For all this good work, though, the most important lessons I learned about death and dying didn’t come as part of my medical training. They came from my parents.

During my internship year, my dad as a relatively young man in his late 50s, had to struggle with the decision of whether to undergo chemotherapy for advanced lung cancer. He decided that his goal was not to pursue more days alive, but rather, to live the rest of his life meaningfully.

He chose to forgo chemotherapy and identified the goals he wanted to meet before dying. He completed the design of a church he was working on. He deliberately and intimately connected with family and friends. He put his financial affairs in order. He even planned his entire visitation service and funeral, including designing the memorial card handed out at his wake.

Importantly, he didn’t do this alone. He had to talk with a lot of people. Everyone important to him knew the plan. His family, his doctor, his business associates and his close friends all understood what to expect. And we all knew that my dad was living the way he always had, in a thoughtful and loving manner.

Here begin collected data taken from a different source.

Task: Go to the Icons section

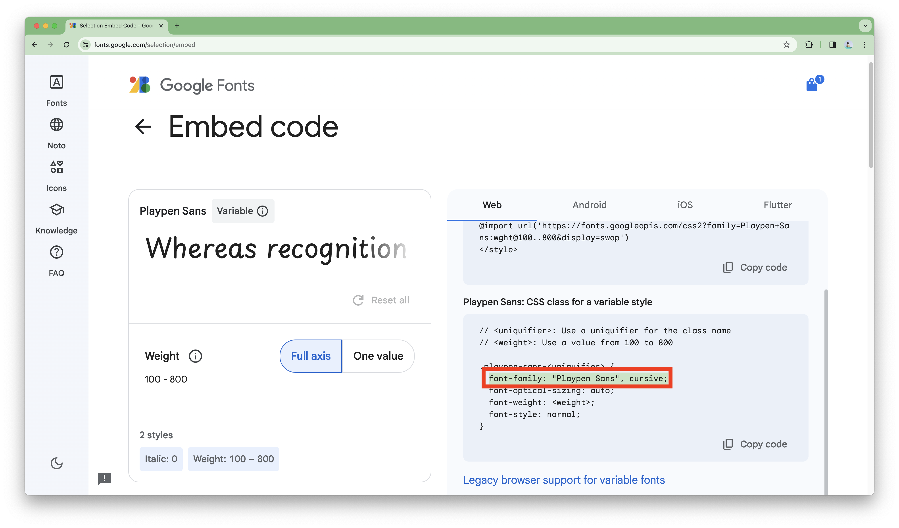Action: (x=56, y=167)
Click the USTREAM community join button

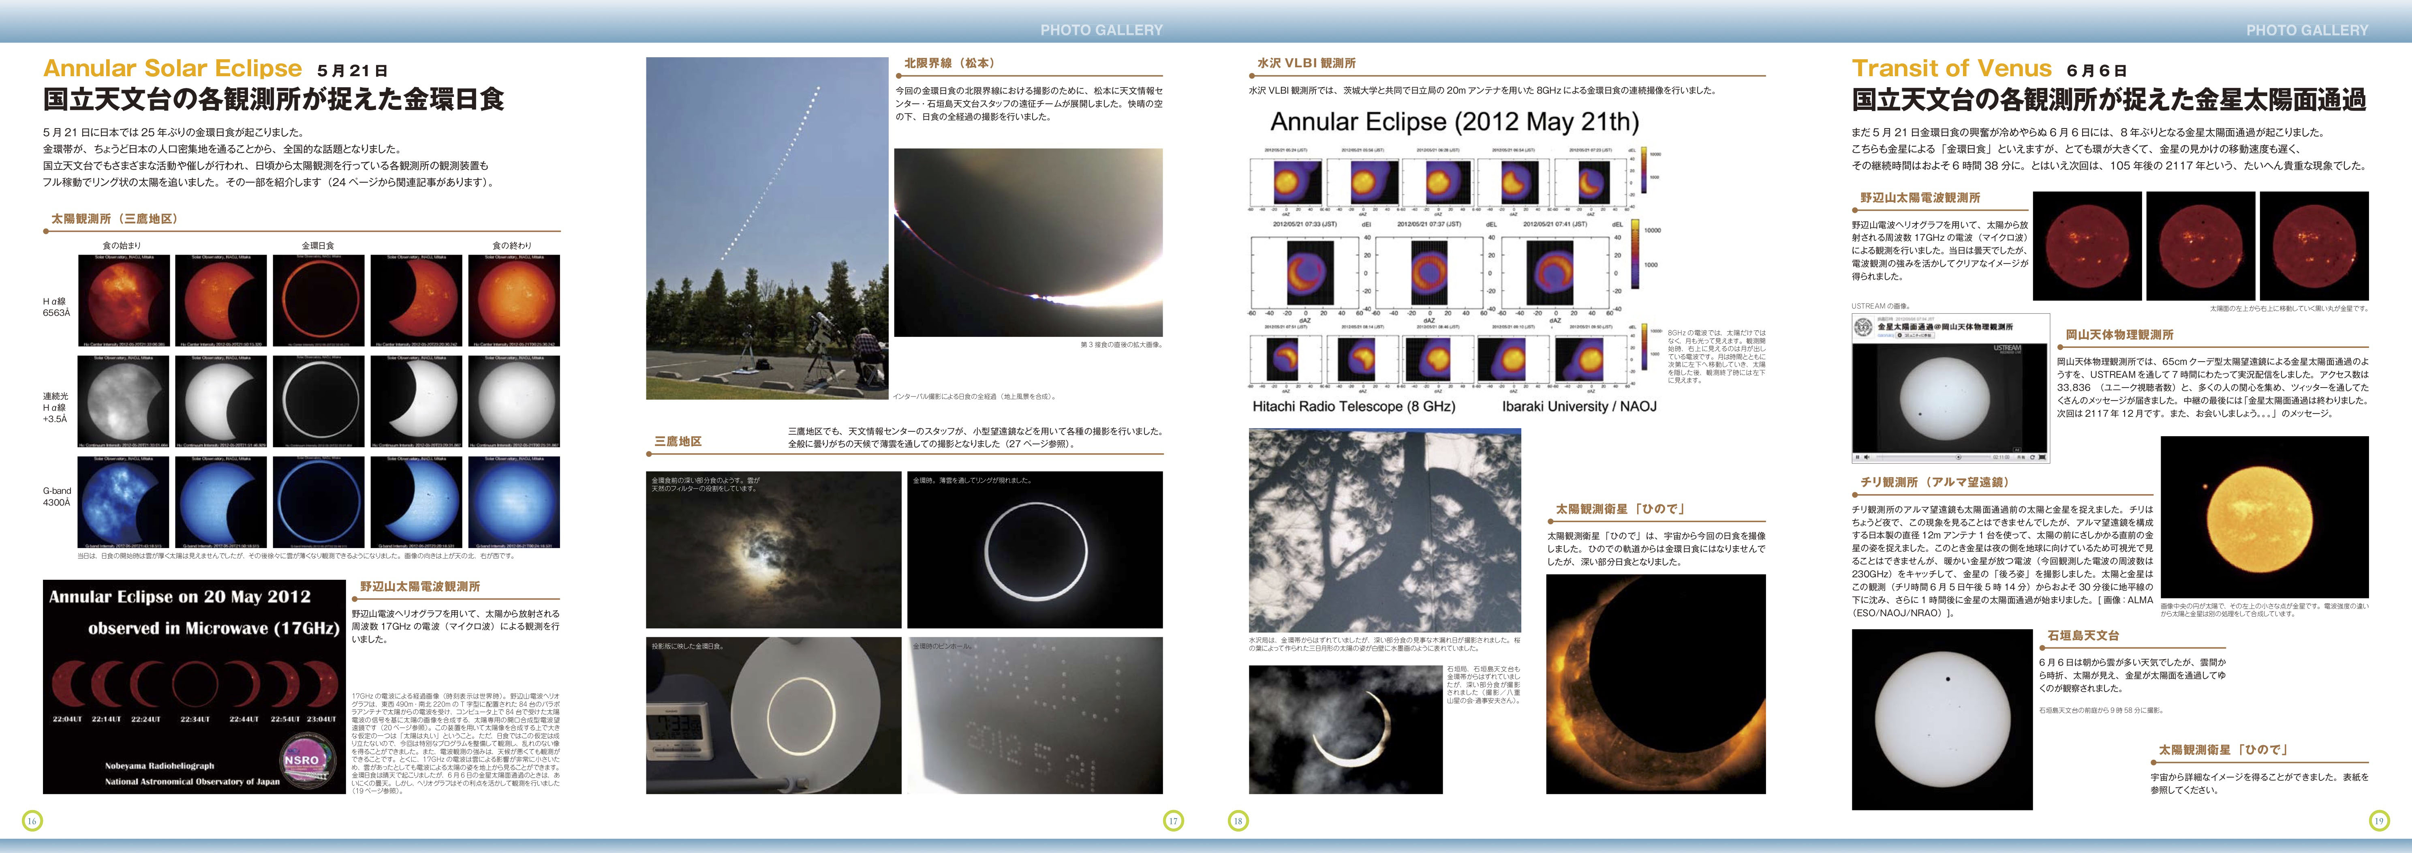point(1916,335)
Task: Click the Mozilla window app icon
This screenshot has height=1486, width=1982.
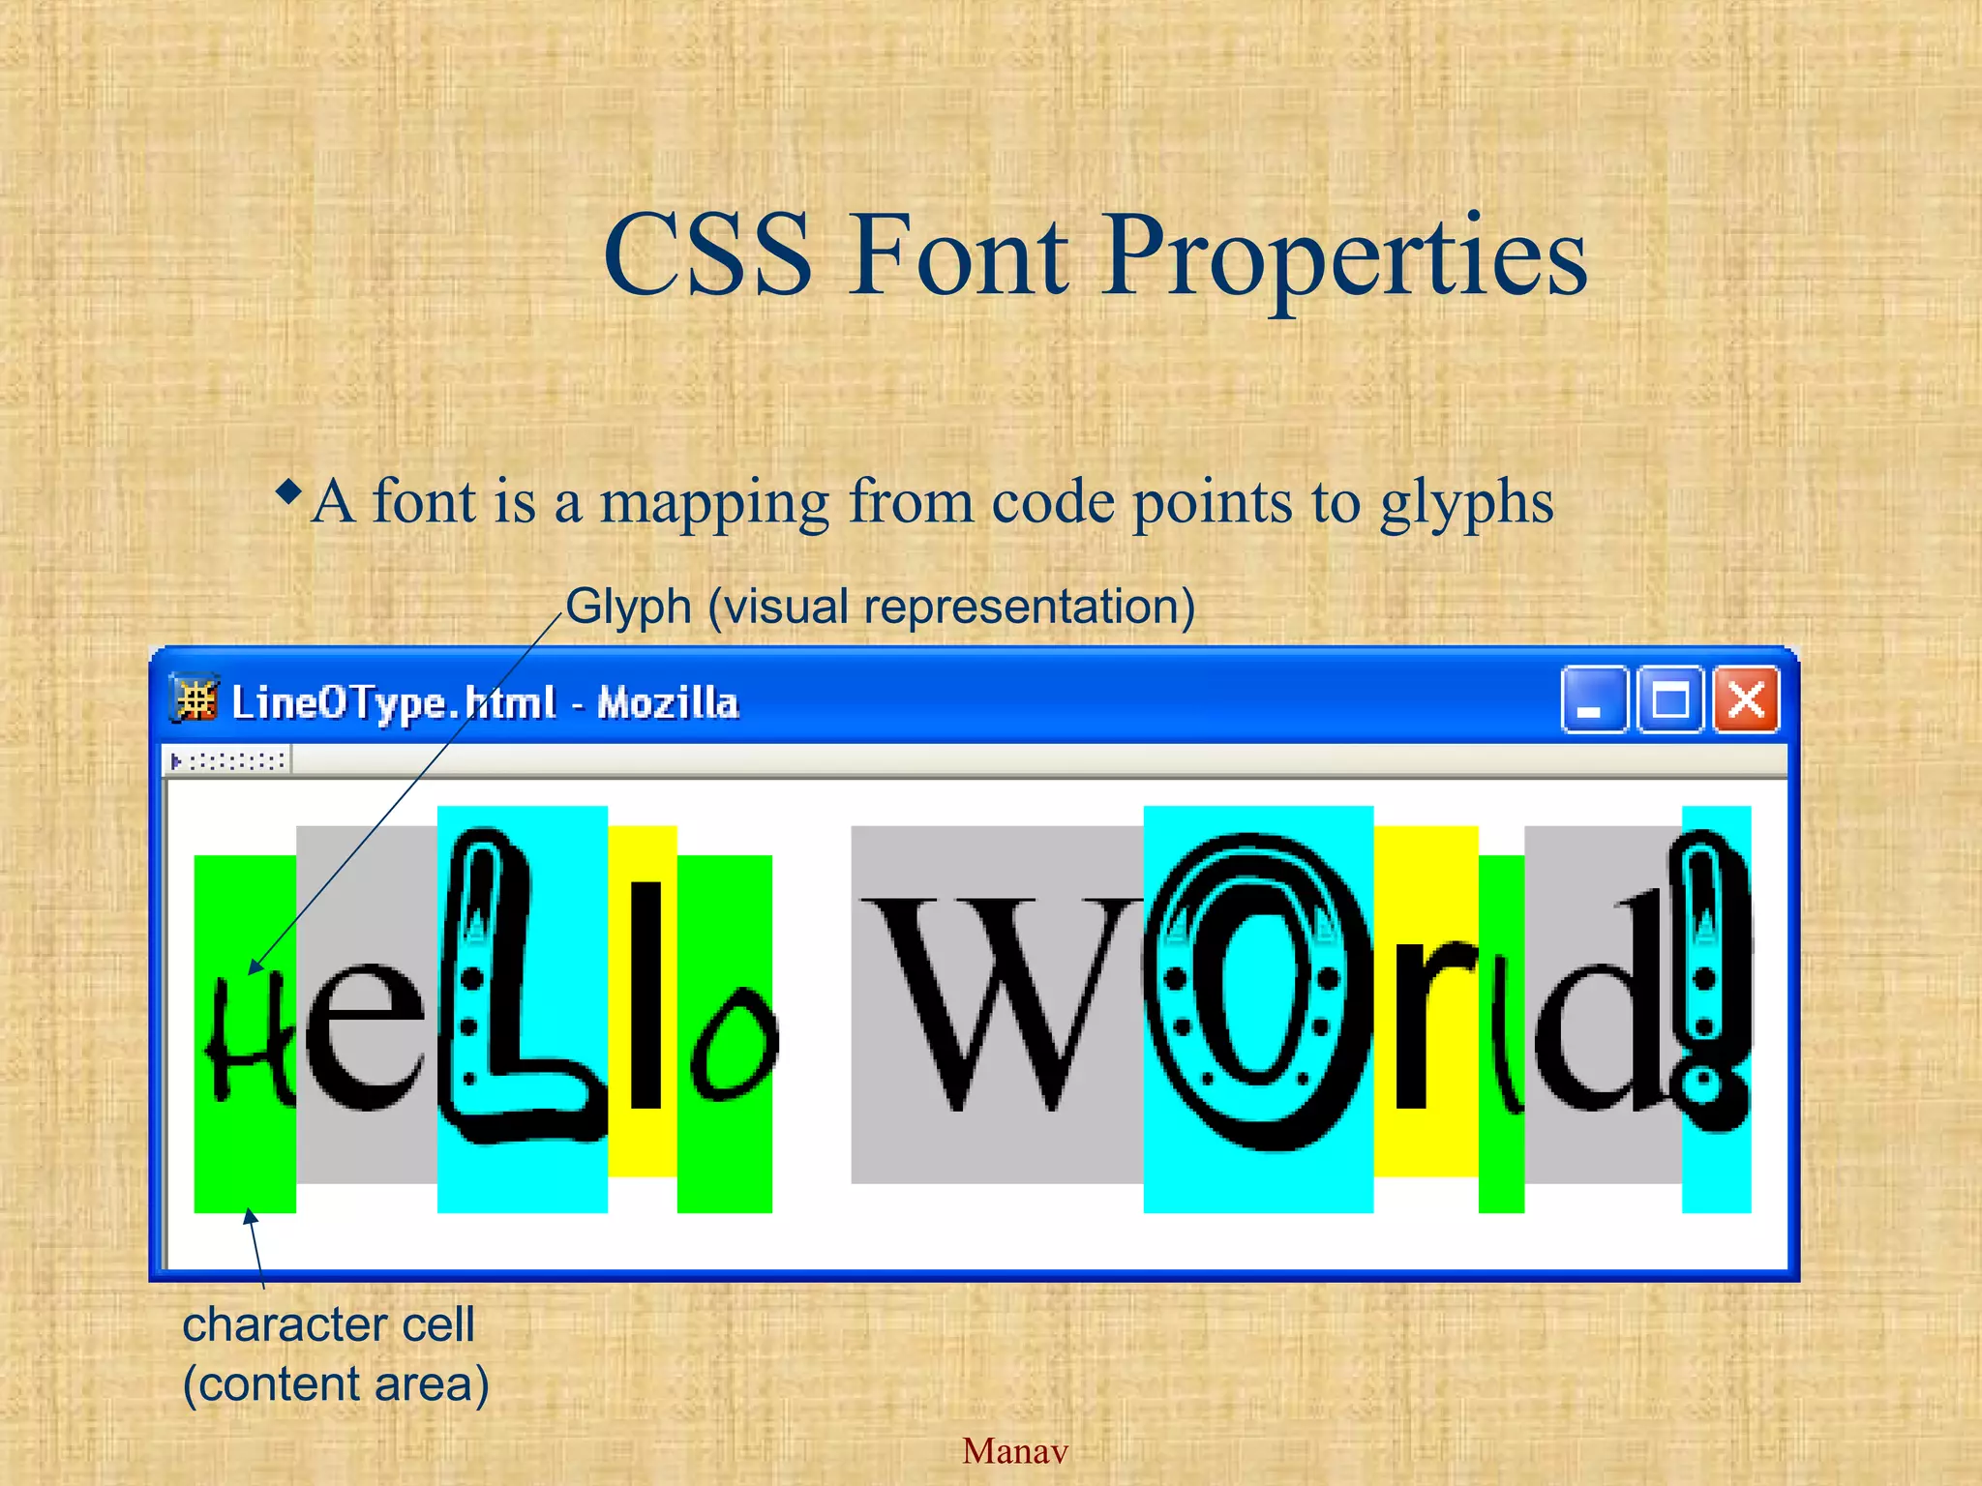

And, he spent time conversing with his God. “I don’t have a problem with dying,” he would say. “I’m just not sure I agree with the timing.”

My father was able to have the kind of death he wanted because he thought about it beforehand and took steps to insure that he died the way he had always lived.

Years later, my mother died from Parkinson’s disease. I am grateful to this day for the afternoon she spent with me not long after her diagnosis putting her thoughts down into a medical directive that would guide my family through the end stages of that illness. It was a natural and rewarding conversation in part because we didn’t set out to produce a perfect document, just one that would work for my mom and our family.

As a doctor, I have seen the alternatives to these thoughtful deaths.

I remember the first time I responded to a code in the hospital. I was a young medical student. A “code” or “code blue” is called over the intercom system of a hospital when a patient has had an unexpected cardiac arrest.

Amongst all the commotion, the thing that stood out the most to me was the patient. She was very frail, very old — and lifeless. The whole scene struck me as too much. It felt invasive and out of place.

Despite the apparent futility of the efforts, the “code” continued for what seemed to be a very long time. As is the case with the vast majority of “code blues,” the effort was not successful.

There is a reason why 65 percent of older physicians have an advanced directive, compared to 20 percent of the population generally. We know the limits of modern medicine. As a result, we know how we would like to die.

As physicians we must resolve to build end-of-life conversations into the care of all our patients. The time to start the conversation is long before a terminal diagnosis. And as with smoking cessation, progress will depend not on one conversation but instead on an ongoing dialogue.

If you are a patient and your doctor hasn’t brought up end-of-life care, don’t be shy. Ask. The time to start is now, and it is a conversation that should include not only your doctor, but all those close to you.

As an integral and inevitable part of life, death is not a problem. But our failure to plan for it is. Let’s solve it, together.